4 Le Havre O filme do finlandês Aki Kaurismaki foi consagrado pela Federação Internacional dos Críticos de Cinema e com isso garantiu uma plataforma de admiradores respeitável para seu filme. Considerado por muitos como uma obra hilariante, o filme retrata a vida de um engraxate que ajuda um menino africano que é imigrante ilegal na região da Normandia. Além da apreciação da crítica o filme possui outros fatores que devem ajudar em sua carreira mundial: o tom bem humorado numa história comovente, a presença de uma criança no centro da narrativa, um protagonista de trabalho humilde e principalmente retratar uma situação que merece cada vez mais a atenção num mundo globalizado: o tratamento dado aos imigrantes. Vendo essas características em perspectiva acho que La Havre merecia estar até no pódio desta lista!
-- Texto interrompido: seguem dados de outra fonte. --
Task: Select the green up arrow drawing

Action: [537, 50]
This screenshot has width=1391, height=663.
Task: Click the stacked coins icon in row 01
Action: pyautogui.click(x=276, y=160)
3 Meia-Noite em Paris Fazia tempo que Woody Allen não era tão celebrado por um filme. Foi em Cannes que Match Point (2005) e Vicky Christina Barcelona (2008) foram predestinados ao sucesso. Algo em maior escala foi anunciado para seu novo longa, uma alegoria sobre o efeito de Paris sobre um escritor vivido por Owen Wilson. Misturando realidade e fantasia o diretor retoma o clima bem humorado e otimista que parecia ter perdido nos últimos anos. Além disso, o filme tem no elenco a primeira dama francesa Carla Bruni e a estrela Marion Cotillard (o que chama ainda mais a atenção dos marmanjos). O longa ainda promete um pouco de ouro na vida de Rachel McAdams (já era mais do que na hora) no papel da namorada de Wilson.
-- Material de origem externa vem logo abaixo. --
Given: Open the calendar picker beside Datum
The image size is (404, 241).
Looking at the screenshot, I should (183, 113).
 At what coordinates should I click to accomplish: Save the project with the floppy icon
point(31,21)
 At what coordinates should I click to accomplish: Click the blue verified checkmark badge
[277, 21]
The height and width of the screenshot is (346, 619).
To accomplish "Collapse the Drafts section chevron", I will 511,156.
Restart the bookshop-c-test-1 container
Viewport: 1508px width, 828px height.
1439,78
2 A Pele que Habito Filme de Pedro Almodóvar e sempre filme de Almodóvar, né não? Se seus fãs ao redor do mundo já garantem a bilheteria o que dizer do apelo gigantesco de depois de quase vinte anos ele se reencontrar com um de seus astros favoritos: Antonio Banderas. Banderas ainda deve seguir o mesmo caminho de Penélope Cruz (que ganhou o status que tem hoje ao voltar às suas origens almodovarianas em Volver/2006) e reencontrar o rumo de sua carreira no papel de um cirurgião com sede de vingança. Não empolgou? Agora imagina que se trata de um filme de terror! Pelo que se viu em Cannes a maioria amou e poucos odiaram essa investida do diretor. Mesmo assim, o Prêmio da Juventude o considerou o melhor da competição.
1 Árvore da Vida Eu não queria ser óbvio, mas tem como? Pra começar o lançamento de um filme de Terrence Mallick (que em quarenta anos de profissão está apenas em seu quinto filme!!!) já é um evento! Levando em consideração que no elenco existe Brad Pitt sedento de reconhecimento (como o pai dominador) e Sean Penn (como seu filho perdido em indagações no deserto da vida) o interesse cresce ainda mais! Adicione a isso a Palma de Ouro em Cannes, os elogios e as expectativas sobre um filme que não tem medo de falar sobre o sentido a vida e o equilíbrio do universo que e a coisa beira o assustador! Agora, para ficar assustado mesmo, quantas vezes um ganhador da Palma de Ouro estreou por aqui duas semanas depois de ser premiado no Festival? Merece ou não o topo da lista?